----- Exercise materials

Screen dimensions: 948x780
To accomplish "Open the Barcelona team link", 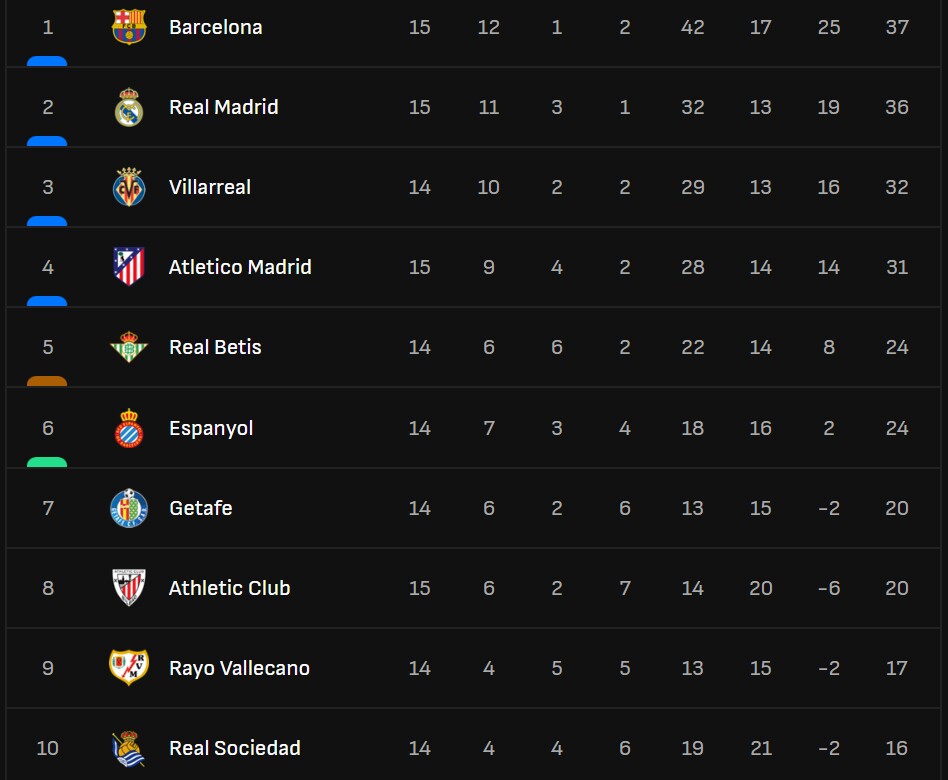I will (215, 27).
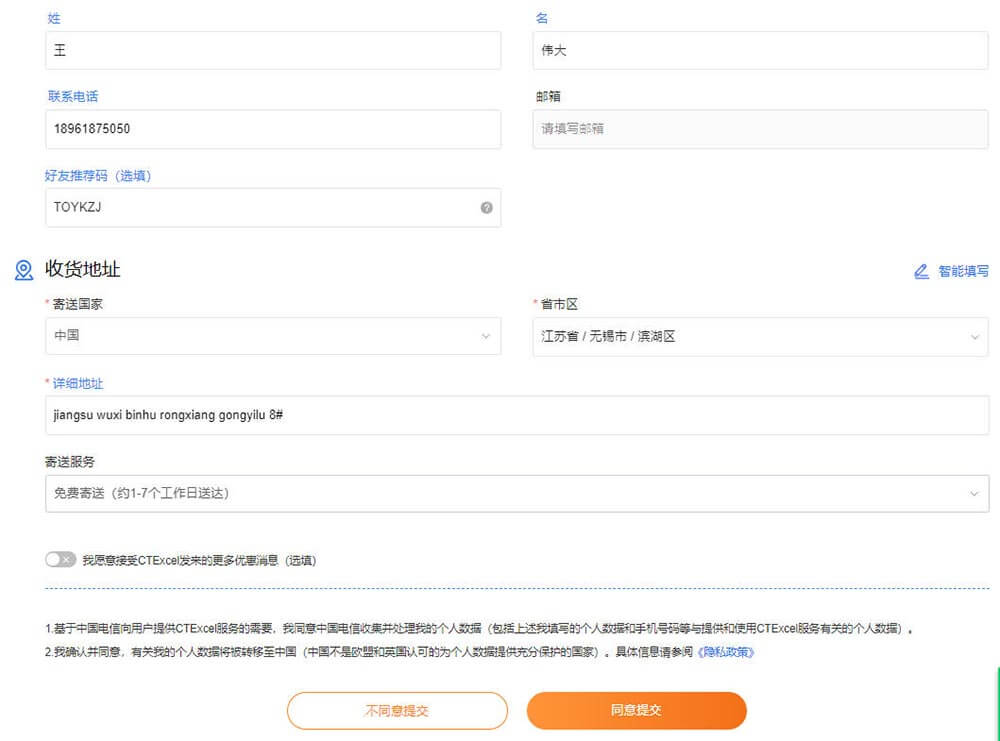The height and width of the screenshot is (741, 1000).
Task: Click the 详细地址 detailed address field
Action: tap(516, 415)
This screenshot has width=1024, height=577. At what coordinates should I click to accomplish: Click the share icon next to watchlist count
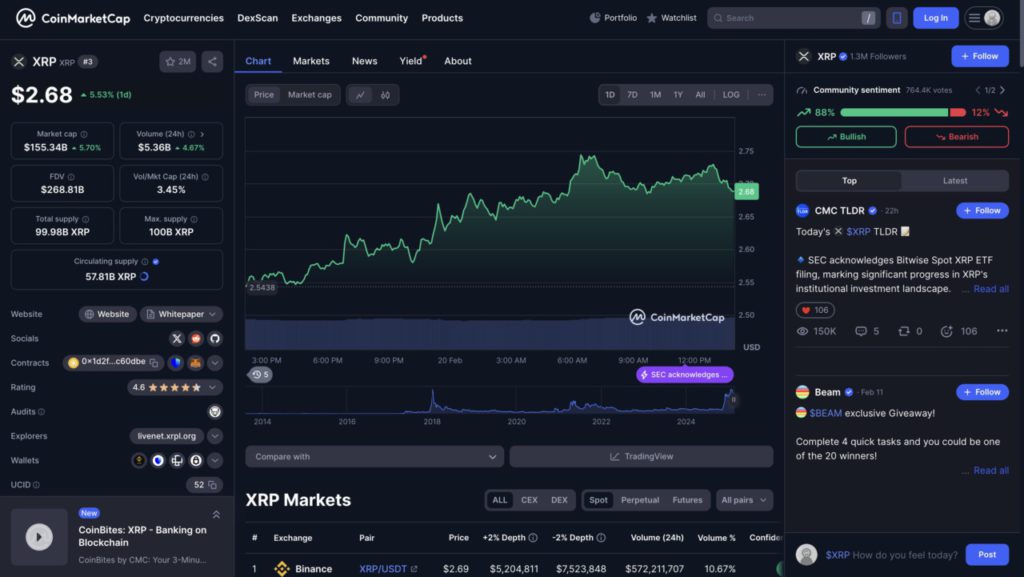pos(211,61)
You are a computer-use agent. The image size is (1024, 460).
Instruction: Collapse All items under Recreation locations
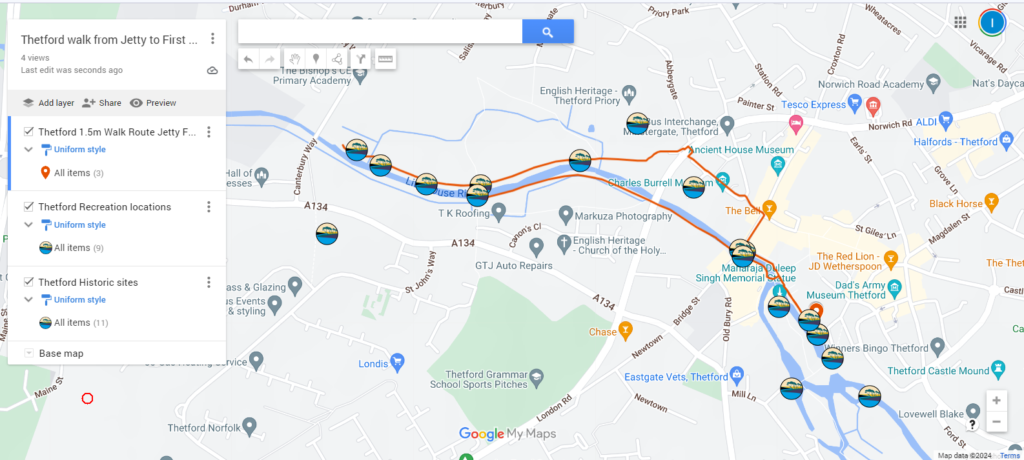pos(28,225)
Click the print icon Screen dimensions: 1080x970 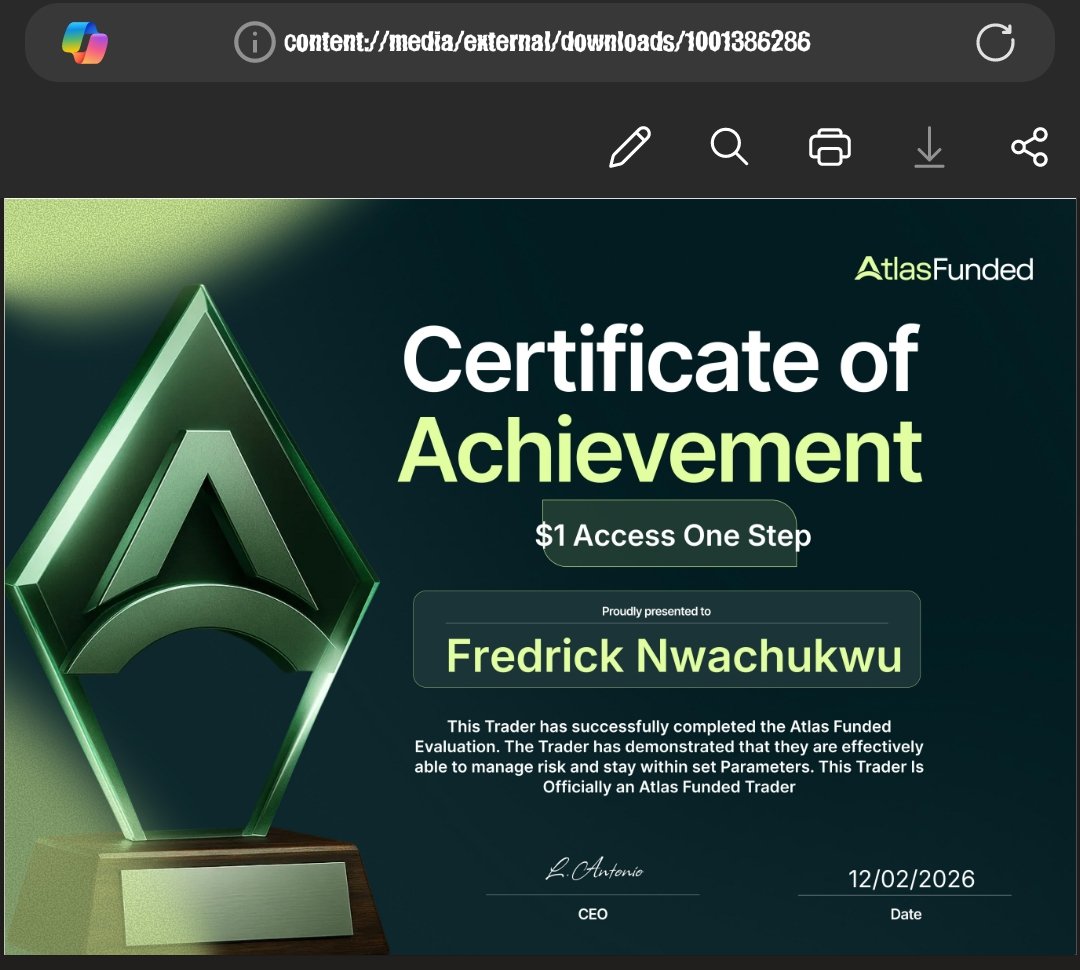tap(829, 147)
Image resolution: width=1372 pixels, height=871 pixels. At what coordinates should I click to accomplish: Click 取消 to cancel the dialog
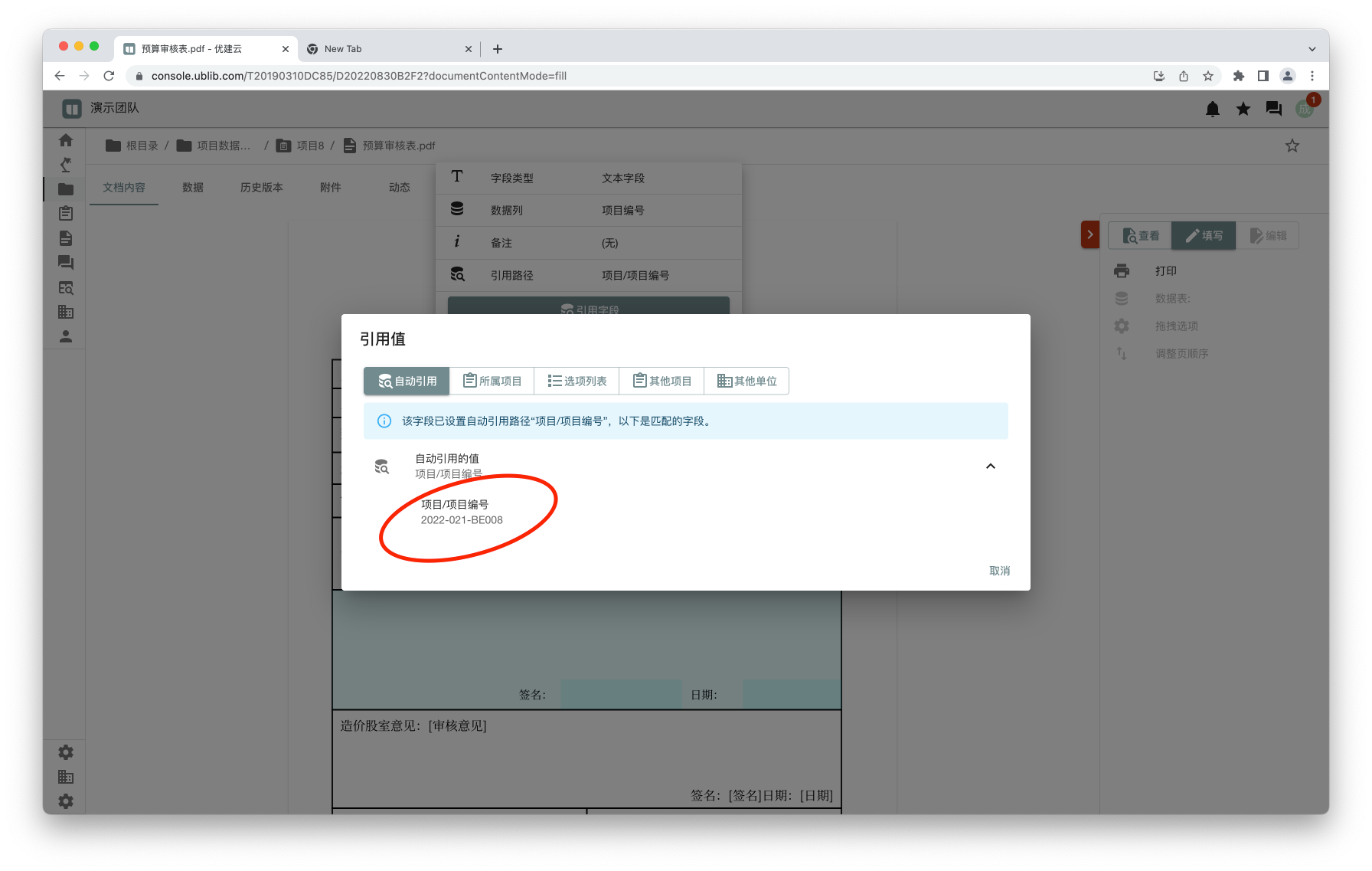[x=999, y=571]
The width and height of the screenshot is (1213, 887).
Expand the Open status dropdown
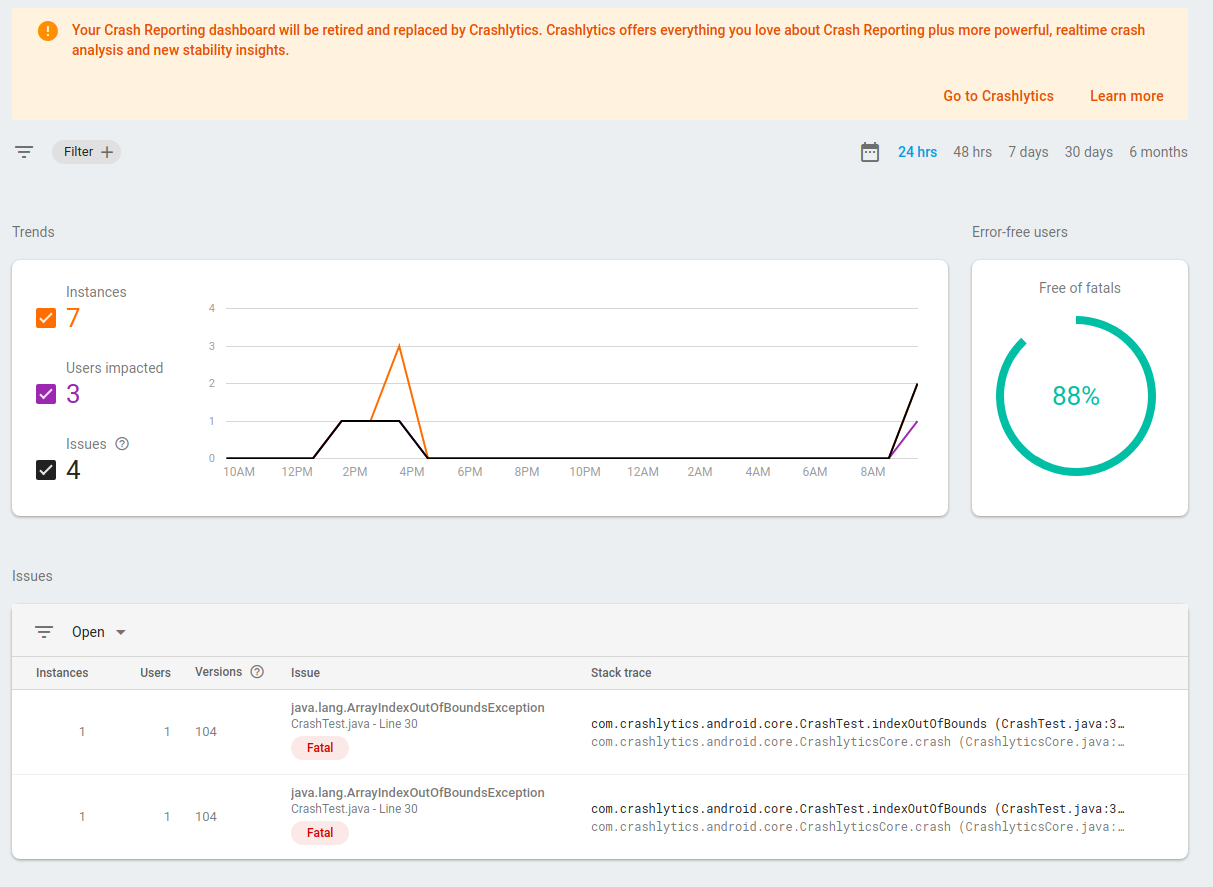coord(99,632)
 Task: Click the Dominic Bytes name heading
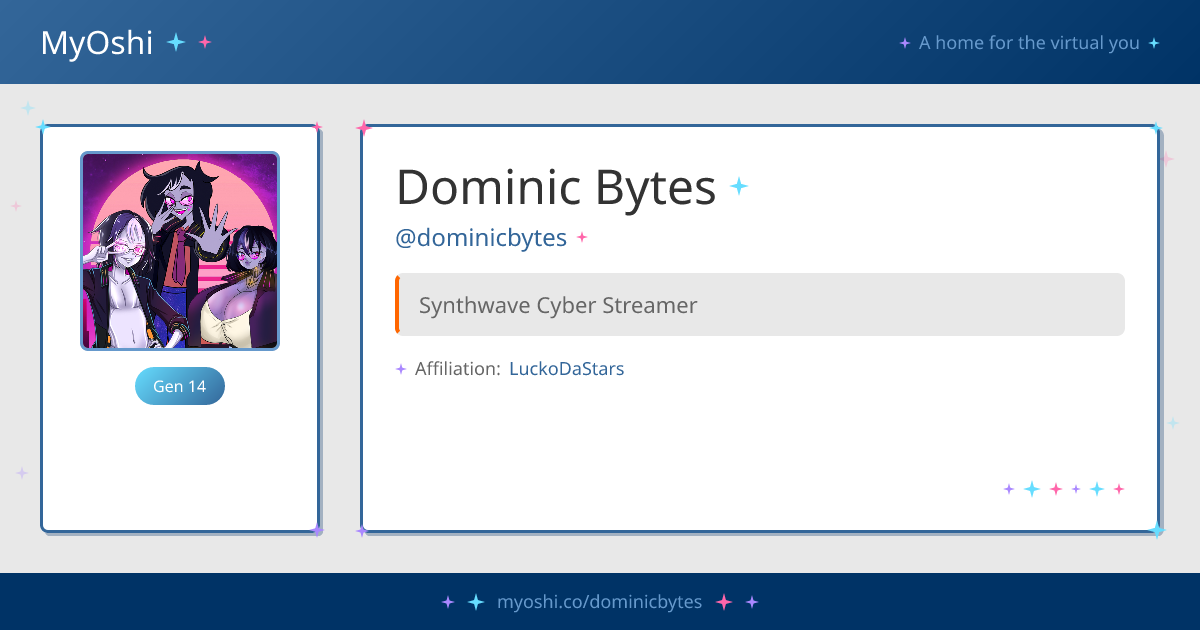[556, 187]
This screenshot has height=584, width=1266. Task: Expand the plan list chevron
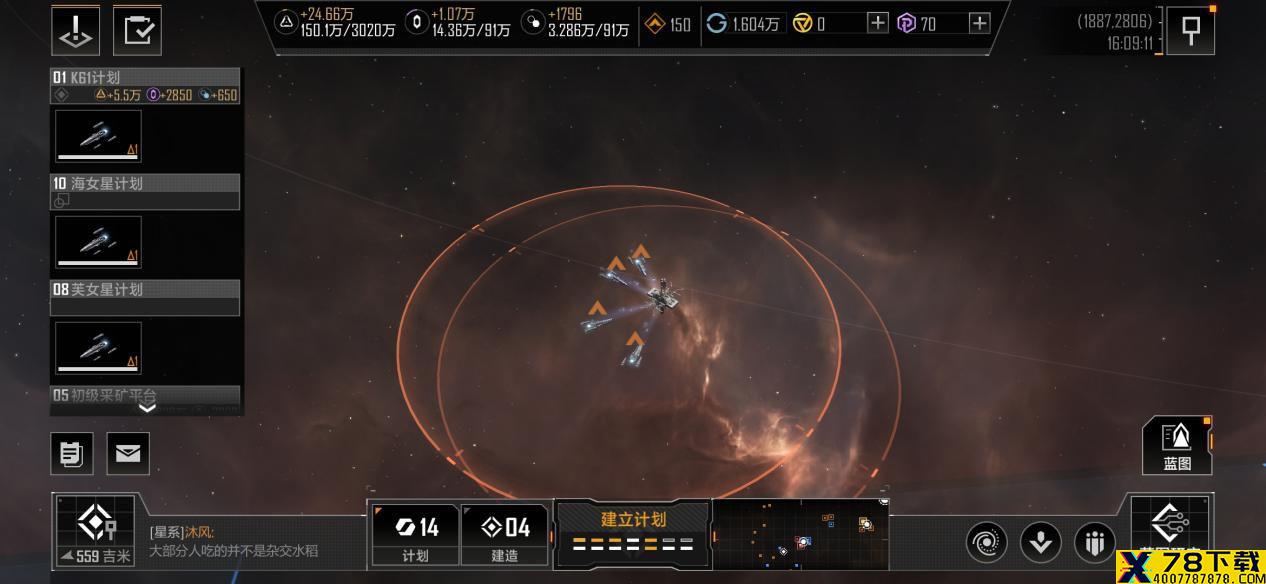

----------

▶ _Directions_:
Above are some entries. Restate word for word the lines from the one holding "This screenshot has width=1024, height=577." through the one holding "You are a computer-use", but not the pictures.

▶ _Output below_:
This screenshot has width=1024, height=577. At what coordinates should I click to accomplish: Click the share icon next to watchlist count
pos(211,61)
You are a computer-use agent. The image size is (1024, 460).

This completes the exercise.